The primary focus of my research has been developing new artificial intelligence (AI) approaches including image analytics, radiomics, and machine learning schemes; applied to problems in computer-aided diagnosis & detection, disease characterization, as well as quantitative evaluation of response to treatment; in gastrointestinal cancers and digestive diseases. The key innovation here lies in designing unique AI tools that can capture biologically relevant and clinically intuitive measurements from routinely acquired imaging (MRI, CT, PET) or digitized images of tissue specimens. Critically, to “unlock” embedded information captured by these modalities, our AI tools inform and enrich imaging measurements with spatially resolved molecular, serum, or pathologic information.
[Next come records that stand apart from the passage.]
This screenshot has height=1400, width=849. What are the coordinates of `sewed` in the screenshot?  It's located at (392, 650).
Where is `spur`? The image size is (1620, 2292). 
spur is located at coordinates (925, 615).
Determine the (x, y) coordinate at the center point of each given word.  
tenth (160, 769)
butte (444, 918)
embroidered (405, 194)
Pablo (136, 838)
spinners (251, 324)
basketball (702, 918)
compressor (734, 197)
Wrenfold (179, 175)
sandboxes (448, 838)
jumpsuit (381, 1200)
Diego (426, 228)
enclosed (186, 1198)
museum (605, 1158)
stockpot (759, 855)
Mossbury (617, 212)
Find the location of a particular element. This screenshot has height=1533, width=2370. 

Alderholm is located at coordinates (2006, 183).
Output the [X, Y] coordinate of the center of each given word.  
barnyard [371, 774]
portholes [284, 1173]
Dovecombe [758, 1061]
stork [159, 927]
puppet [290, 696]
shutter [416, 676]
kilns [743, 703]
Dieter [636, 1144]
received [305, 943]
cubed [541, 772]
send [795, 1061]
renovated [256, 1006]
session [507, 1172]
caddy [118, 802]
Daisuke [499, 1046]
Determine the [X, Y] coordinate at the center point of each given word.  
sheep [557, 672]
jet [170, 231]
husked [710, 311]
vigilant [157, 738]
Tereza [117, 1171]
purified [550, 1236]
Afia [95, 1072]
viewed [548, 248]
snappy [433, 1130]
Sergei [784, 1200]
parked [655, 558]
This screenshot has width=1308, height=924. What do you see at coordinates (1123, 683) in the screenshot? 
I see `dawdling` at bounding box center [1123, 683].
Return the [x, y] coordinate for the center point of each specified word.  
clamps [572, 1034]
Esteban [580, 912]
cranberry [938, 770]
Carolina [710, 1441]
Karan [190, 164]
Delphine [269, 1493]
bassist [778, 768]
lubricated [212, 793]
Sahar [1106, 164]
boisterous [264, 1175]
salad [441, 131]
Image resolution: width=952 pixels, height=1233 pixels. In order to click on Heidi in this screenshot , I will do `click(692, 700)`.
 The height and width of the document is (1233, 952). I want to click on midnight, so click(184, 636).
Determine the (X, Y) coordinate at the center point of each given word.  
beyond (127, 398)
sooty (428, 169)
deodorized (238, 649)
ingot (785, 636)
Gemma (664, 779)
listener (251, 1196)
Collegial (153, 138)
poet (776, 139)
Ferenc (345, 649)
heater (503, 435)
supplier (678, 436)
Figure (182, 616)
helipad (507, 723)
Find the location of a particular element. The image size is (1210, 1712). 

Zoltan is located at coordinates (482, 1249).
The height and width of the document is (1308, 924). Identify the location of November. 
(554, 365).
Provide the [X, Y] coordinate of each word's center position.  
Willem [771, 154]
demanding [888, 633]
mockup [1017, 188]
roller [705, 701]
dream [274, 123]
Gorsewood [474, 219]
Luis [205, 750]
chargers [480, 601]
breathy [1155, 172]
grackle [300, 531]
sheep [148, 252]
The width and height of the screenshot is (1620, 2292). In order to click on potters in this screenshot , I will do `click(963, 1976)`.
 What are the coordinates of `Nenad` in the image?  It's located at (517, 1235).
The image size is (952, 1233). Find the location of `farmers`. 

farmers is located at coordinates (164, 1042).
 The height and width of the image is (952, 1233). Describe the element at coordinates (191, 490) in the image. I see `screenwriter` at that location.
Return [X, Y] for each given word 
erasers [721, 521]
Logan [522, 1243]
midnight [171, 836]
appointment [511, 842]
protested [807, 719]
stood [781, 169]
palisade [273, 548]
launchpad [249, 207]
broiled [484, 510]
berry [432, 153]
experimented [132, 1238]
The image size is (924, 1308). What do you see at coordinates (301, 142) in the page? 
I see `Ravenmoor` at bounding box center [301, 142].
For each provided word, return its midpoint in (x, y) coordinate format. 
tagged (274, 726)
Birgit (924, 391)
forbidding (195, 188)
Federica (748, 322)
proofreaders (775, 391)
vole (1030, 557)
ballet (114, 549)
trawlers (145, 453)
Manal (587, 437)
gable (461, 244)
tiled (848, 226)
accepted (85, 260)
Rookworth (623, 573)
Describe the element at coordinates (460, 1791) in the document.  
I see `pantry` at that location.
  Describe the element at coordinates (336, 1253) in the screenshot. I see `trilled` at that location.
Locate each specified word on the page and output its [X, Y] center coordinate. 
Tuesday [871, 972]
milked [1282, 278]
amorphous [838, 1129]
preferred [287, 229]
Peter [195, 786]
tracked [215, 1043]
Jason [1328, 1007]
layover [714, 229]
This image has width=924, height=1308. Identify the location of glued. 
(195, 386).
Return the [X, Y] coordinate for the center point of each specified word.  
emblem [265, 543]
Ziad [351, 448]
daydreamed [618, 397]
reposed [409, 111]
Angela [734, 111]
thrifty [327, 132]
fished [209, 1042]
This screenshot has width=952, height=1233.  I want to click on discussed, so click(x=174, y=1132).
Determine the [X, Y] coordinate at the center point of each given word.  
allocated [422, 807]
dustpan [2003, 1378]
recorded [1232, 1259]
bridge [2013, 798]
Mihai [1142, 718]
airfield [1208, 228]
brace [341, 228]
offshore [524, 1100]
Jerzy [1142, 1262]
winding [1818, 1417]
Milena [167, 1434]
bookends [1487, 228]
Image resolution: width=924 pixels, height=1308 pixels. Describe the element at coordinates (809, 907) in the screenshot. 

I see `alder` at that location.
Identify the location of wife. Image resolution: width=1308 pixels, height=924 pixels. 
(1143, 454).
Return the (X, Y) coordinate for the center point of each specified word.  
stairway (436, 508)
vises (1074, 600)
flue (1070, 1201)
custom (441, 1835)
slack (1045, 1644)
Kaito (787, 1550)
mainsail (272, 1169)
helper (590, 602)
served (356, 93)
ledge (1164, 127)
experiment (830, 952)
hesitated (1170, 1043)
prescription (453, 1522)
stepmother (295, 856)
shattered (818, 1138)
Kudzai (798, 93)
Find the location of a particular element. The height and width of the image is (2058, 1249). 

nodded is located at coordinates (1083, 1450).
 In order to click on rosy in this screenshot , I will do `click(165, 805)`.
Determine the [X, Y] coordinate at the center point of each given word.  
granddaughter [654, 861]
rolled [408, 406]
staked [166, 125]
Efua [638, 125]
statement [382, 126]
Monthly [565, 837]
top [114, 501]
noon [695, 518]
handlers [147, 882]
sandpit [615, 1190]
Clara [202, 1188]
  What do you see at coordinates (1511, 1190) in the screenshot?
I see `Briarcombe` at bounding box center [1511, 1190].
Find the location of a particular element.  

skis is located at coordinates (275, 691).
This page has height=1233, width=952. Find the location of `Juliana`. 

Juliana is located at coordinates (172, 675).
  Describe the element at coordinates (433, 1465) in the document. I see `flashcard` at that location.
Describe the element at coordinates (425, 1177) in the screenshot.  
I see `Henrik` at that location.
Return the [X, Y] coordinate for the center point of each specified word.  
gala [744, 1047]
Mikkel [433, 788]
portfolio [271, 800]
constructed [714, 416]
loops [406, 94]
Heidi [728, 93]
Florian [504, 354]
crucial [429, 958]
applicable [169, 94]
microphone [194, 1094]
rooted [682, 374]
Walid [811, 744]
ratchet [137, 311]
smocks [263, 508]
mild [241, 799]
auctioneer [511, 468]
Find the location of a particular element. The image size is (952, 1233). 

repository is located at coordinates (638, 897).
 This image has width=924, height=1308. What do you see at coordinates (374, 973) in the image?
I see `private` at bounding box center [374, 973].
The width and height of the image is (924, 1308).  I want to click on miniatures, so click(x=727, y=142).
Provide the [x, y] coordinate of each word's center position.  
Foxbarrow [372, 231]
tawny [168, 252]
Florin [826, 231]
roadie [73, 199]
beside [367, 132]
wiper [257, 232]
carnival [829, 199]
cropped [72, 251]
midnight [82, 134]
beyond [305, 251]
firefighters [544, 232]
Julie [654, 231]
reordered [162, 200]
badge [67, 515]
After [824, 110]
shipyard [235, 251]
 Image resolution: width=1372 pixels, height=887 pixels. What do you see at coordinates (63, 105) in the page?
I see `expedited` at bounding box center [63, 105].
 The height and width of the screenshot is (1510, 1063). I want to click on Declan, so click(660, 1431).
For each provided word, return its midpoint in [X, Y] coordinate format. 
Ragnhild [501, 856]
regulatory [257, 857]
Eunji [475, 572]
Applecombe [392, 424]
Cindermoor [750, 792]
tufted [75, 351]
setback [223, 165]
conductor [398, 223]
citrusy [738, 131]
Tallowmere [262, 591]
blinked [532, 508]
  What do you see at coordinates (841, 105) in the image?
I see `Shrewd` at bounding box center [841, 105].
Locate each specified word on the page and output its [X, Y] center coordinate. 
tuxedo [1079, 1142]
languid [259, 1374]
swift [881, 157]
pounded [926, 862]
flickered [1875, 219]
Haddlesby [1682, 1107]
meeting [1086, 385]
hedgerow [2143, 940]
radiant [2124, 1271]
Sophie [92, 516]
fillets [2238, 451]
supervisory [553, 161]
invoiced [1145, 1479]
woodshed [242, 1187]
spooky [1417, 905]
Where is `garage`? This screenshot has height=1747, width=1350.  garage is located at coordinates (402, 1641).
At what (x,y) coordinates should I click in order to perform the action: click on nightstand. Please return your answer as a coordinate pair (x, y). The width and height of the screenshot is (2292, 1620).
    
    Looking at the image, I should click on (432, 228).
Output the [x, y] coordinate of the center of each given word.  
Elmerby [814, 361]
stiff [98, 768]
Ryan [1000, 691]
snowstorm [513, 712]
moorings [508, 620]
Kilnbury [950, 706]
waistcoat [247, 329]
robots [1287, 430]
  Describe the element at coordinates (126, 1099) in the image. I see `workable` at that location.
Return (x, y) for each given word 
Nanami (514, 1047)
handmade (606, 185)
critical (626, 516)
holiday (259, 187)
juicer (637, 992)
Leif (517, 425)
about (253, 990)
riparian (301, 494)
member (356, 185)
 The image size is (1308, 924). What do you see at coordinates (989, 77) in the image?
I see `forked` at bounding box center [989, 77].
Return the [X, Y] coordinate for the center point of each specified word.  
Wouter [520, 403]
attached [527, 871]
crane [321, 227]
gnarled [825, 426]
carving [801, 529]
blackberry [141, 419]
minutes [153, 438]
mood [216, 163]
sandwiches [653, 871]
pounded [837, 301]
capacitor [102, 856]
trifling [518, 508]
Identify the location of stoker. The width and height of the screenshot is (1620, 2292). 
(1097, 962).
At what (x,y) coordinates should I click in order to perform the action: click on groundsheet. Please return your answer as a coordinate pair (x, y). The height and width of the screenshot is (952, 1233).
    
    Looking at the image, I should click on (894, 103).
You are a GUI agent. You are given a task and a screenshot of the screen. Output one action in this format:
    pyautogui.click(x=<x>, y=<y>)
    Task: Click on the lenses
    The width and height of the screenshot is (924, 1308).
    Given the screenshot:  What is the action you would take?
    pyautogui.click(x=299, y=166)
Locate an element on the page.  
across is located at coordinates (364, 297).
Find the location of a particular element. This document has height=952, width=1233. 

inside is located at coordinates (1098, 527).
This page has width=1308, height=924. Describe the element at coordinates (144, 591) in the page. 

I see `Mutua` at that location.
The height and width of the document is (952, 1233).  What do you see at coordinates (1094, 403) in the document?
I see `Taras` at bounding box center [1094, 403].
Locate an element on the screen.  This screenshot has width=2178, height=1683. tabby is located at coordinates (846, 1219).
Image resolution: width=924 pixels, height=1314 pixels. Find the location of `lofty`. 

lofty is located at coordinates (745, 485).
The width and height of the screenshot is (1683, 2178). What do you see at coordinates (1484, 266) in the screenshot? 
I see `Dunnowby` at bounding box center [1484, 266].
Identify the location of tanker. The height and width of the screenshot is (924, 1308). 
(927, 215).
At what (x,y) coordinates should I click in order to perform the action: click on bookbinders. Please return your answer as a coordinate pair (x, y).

This in turn enables cross-scale association between imaging, pathology, and -omics data modalities towards building more accurate and generalizable computational imaging predictors that offer improved risk stratification, disease modeling, and biological quantitation in vivo.
I have authored nearly 50 peer-reviewed journal publications, over 100 conference papers & abstracts, 1 book chapter, as well as delivered over 60 invited talks and panel discussions both in the US and abroad. I have 10 issued patents in the areas of medical image analysis, computer-aided diagnosis, and pattern recognition. I am an Associate Editor for 3 leading medical imaging journals, serve on Program Committees for 3 major medical image analytics conferences, and have been elected to Senior Member in the National Academy of Inventors, the IEEE, and the SPIE. In 2023, I was selected for a Fulbright Specialist Award, as a Notable in Education Leadership by Crain’s Cleveland, and for the SIIM Imaging Informatics Innovator Award. My research has been continuously funded since 2016 through the DOD/CDMRP, the NIH (NCI, NIDDK, NINR, NHLBI), as well as the State of Ohio.
The primary focus of my lab is developing novel medical image analysis and machine learning tools for imaging data, through spatial correlation and cross-linking against pathology or molecular data. Applications of our tools are being examined in: (a) decision support for treatment (e.g. choice of therapy), (b) targeting therapeutic procedures (e.g. guiding ablation, radiotherapy, surgery), and (c) biological quantitation for treatment response characterization in vivo. This multi-disciplinary, multi-pronged approach is being applied to colorectal, renal, and prostate cancers, as well as digestive diseases.